Quando ragiono in merito alla mia personale responsabilità rispetto al pianeta, sono interessato soprattutto agli esiti indesiderati della mia azione; m’interessa il male cui sono destinato a dare forma nel momento esatto in cui mi sforzo d’introdurre il bene. Qualunque discorso pubblico relativo al pianeta, alla sua salvezza, ai nostri comportamenti sostenibili, dovrebbe venire preceduto da una visione condivisa del film «Hiroshima mon amour», sceneggiato da Marguerite Duras e diretto da Alain Resnais. Perché la data più importante nella storia dell’umanità, come ci ha fatto notare Arthur Koestler, è il 6 agosto 1945. «La ragione è semplice: dall’alba della coscienza sino al 6 agosto 1945, l’uomo ha dovuto convivere con la prospettiva della propria morte come individuo; dal giorno in cui la bomba atomica ha oscurato il sole di Hiroshima, l’intera umanità ha iniziato a convivere con la prospettiva della propria estinzione come specie».
Difficile parlare della temperature del pianeta senza passare da qui. Difficile passare da qui senza l’aiuto di Duras-Resnais, perché «tu non hai visto niente, a Hiroshima». A Hiroshima non abbiamo potuto vedere niente, il bagliore della bomba ha accecato la nostra capacità di riconoscere il potere delle conseguenze inintenzionali delle nostre scelte.
Qualche anno dopo Hiroshima, Elizabeth Anscombe ha filtrato quel bagliore, ha potuto vedere e ha cercato di chiederci di fare più attenzione. Sua figlia lo ricorda così: «Fu nel 1956, quando l’Università di Oxford decise di conferire un diploma honoris causa all’ex Presidente degli Stati Uniti Harry Truman. Proprio l’uomo che si vantava di aver ordinato il bombardamento di Hiroshima e Nagasaki […] Mia madre poté opporsi a questo riconoscimento.
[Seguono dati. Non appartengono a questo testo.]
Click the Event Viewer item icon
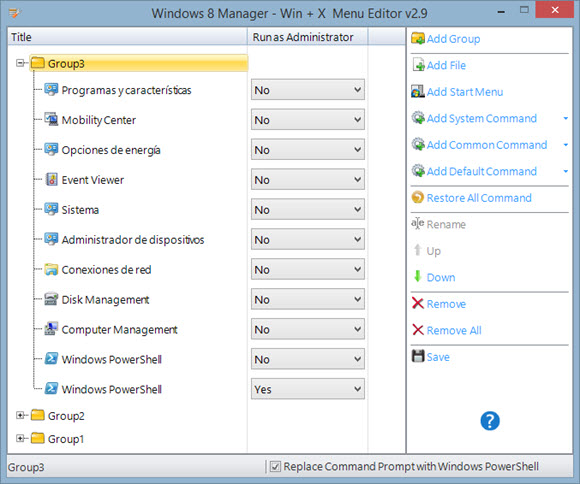 (x=51, y=179)
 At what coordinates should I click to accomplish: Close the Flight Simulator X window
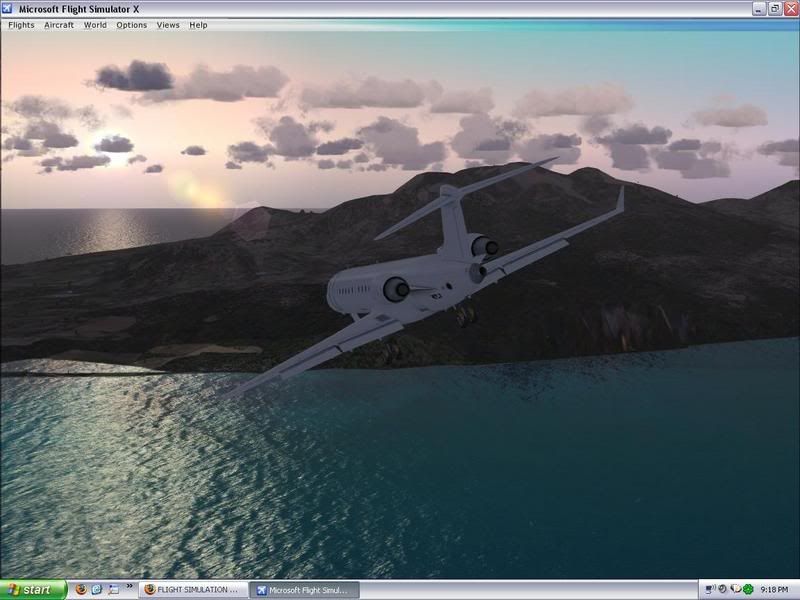[x=789, y=8]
La sua non fu una mera protesta in quanto faceva parte del comitato che doveva legittimare il riconoscimento: si trovava quindi nella medesima posizione di un membro del Parlamento che può opporsi all’approvazione di una nuova legge […] Il discorso di mia madre fu del tutto inutile».
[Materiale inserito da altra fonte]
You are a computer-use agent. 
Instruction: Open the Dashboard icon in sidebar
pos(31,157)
Stabilire se Harry Truman è un eroe oppure un criminale, se merita una laurea ad honorem o un processo civile, è questione altamente complessa. Per fronteggiare tale complessità è necessario liberarsi della cornice cui facciamo implicitamente riferimento, quando ci poniamo la domanda: «Che cosa faccio, io, per salvare la Terra?». Le risposte che si limiteranno a indicare le buone intenzioni risultano oramai irricevibili. È necessario cambiare la cornice, anziché attardarci sul quadro. Se intendiamo confrontarci con una cosa così più grande di ciascuno di noi come «il pianeta», dobbiamo essere pronti ad assumere il principio dell’universale inintenzionalità del male. Il male accade perlopiù inintenzionalmente, dobbiamo deciderci a riconoscerlo. Questo non esclude che il male sia frequentemente generato di proposito, ma abbiamo poco tempo e non possiamo attardarci a contrastare simili deviazioni. La priorità sulla quale è necessario concentrare gli sforzi è l’intreccio profondo di male e bene che ciascuna decisione genera, senza eccezioni. Un simile intreccio è difficile da estricare, ma questo non lo rende meno decisivo.
Forse, la familiarità che certi artisti alimentano con le conseguenze non intenzionali delle proprie scelte renderà l’arte un territorio preferibile rispetto all’economia, quando si tratterà di stabilire a che cosa rinunciare per rendere la vita sul pianeta più equilibrata e godibile. Tieni a mente che tu non hai visto niente, a Hiroshima, e pure qualcosa cominci a intuire.